Gregory M. Thompson, a New Orleans lawyer who was tasked with analyzing the legislation for the commission, said he was surprised at the debate. His job was to review the bill and evaluate its impact.
“This was the administration saying ‘Take a look at this bill and tell us what you think.’ My aim was not to take a position one way or the other,” Thompson said. “But whenever you mention marijuana, well, that seems to inflame passions.”
Thompson pointed out that for all the debate over whether the commission supported or opposed leniency for marijuana convictions, what they actually voted on was a statement that “HB14 achieves a small degree of balance” with the laws that other state legislatures are passing in the South “and somewhat comports with the desires of the majority of Louisiana citizens who favor significant reductions in these penalties.”
Kentucky reduced all simple possession of marijuana convictions to sentences of no more than 45 days, Thompson said his research showed.
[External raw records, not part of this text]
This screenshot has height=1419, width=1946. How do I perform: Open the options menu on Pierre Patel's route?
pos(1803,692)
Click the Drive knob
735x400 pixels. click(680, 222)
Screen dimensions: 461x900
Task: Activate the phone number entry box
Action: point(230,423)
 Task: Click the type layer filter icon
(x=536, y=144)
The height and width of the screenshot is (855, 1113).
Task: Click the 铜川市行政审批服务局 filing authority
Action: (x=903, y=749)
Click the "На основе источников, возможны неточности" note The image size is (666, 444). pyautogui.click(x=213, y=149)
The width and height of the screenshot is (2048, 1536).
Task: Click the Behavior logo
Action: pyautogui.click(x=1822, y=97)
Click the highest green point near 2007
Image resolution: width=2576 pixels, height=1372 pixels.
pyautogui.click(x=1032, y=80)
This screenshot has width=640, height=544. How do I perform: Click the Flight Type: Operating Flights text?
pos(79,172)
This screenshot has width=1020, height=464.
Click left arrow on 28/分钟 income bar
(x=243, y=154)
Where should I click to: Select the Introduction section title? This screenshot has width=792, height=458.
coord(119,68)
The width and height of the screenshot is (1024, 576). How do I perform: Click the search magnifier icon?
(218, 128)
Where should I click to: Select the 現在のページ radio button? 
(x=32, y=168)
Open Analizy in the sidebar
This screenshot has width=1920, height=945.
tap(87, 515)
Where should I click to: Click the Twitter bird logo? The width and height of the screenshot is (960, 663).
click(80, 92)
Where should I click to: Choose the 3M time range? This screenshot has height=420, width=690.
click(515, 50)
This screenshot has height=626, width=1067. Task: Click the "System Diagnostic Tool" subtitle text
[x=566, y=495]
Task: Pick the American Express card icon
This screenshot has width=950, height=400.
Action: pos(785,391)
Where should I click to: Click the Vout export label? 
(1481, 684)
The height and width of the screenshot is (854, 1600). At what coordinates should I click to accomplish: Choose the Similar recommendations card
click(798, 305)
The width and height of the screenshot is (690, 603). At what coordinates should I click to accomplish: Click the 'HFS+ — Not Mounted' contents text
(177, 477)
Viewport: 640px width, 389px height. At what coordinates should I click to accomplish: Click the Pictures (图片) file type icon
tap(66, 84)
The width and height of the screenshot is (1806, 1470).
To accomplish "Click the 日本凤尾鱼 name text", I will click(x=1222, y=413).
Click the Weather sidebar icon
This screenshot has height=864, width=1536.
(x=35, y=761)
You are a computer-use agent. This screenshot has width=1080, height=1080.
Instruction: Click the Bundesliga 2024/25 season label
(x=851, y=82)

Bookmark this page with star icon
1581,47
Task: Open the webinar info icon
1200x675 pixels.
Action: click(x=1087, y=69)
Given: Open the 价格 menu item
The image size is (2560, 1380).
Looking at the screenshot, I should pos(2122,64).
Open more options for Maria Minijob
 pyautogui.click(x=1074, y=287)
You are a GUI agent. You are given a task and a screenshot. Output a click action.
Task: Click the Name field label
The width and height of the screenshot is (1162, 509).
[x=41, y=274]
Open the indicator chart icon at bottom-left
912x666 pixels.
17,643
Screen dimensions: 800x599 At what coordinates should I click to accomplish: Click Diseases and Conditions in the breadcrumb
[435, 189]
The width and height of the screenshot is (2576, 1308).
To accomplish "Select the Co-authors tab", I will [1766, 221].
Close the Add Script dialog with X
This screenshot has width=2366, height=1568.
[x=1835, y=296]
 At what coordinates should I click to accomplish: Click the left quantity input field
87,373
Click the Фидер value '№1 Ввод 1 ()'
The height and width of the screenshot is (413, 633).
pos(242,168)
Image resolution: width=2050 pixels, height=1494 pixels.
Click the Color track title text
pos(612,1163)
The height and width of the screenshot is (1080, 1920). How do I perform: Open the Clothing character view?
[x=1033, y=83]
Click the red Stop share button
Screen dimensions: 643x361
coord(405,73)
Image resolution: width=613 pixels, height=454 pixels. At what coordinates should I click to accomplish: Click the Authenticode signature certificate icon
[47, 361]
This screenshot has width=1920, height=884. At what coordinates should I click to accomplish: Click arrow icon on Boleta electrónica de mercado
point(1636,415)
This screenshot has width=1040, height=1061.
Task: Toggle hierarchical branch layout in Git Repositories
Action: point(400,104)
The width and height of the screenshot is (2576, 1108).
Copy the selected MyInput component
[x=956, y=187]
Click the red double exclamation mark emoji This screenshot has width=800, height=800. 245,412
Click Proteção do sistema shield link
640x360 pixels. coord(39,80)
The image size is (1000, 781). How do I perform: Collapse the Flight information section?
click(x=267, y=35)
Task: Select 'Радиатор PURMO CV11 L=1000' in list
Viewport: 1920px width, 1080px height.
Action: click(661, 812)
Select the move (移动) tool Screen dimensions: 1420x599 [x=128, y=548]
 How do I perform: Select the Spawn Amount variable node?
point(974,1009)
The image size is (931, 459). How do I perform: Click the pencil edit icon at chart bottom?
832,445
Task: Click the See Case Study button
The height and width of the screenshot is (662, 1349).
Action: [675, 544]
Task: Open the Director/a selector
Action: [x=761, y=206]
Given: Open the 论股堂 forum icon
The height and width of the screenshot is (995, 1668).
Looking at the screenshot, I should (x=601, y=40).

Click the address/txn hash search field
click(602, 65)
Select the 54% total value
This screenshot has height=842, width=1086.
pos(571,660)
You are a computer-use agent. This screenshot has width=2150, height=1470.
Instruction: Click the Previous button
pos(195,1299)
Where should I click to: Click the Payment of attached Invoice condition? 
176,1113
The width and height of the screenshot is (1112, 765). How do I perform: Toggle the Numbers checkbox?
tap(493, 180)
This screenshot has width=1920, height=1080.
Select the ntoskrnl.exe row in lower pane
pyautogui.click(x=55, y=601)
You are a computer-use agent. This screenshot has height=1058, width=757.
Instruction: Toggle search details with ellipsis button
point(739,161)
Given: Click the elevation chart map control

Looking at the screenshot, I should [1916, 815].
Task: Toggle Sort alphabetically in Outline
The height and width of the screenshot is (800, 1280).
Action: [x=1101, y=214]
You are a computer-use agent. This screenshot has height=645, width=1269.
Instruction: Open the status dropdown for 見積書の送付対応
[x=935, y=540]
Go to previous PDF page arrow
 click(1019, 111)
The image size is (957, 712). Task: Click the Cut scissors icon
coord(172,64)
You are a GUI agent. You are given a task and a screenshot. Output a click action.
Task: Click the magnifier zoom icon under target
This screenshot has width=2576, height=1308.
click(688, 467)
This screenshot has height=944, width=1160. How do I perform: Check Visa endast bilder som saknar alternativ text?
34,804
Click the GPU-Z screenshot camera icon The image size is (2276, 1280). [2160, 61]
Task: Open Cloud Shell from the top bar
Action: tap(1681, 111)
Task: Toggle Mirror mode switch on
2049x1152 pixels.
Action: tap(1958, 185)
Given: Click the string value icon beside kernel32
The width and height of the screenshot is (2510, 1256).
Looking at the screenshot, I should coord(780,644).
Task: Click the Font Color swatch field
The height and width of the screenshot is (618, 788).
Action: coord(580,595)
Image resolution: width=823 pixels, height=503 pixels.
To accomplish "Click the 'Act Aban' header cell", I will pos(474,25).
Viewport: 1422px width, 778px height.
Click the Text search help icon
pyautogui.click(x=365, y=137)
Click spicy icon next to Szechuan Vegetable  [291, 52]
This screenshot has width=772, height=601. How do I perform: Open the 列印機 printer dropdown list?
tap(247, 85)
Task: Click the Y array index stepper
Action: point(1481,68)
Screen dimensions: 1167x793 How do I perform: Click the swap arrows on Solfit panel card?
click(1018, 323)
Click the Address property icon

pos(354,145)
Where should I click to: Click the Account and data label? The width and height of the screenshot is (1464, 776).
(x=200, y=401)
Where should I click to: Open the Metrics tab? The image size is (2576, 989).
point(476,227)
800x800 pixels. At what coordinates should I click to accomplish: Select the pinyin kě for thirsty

Mississippi charges a fine for the first offense and limits the jail term to six months for a conviction on a third offense.
State Sen. Robert Kostelka, a member of the commission and chairman of the state Senate committee most likely to consider the legislation, argued against the commission’s stance. He said marijuana is dangerous and a precursor to harder drugs. He also argued that lessening the sentences would hinder the ability to prosecute criminals.
Kostelka vowed to oppose the measures in the Legislature.
The commission also voted against reporting legislation, as written, drafted by state Rep. Dalton Honoré, D-Baton Rouge. It then came back and expressed support after he verbally said he would make the changes.
His House Bill 130 would reduce the ability of prosecutors to use earlier marijuana offenses to enhance penalties. Honoré said he knew of instances in which prosecutors searched a defendant’s past and came up with a decades-old marijuana conviction so they could use it to seek enhanced sentences for crime they are prosecuting today.
Seven members of the commission voiced concern because HB130 would apply to both possession and distribution of marijuana. That led to the commission voting 3-7 against reporting Honoré’s bill favorably.
After he said he would remove the language and allow prosecutors to seek enhanced penalties for offenders previously convicted of distribution, the commission voted 8-3 as an expression of support should the changes be made.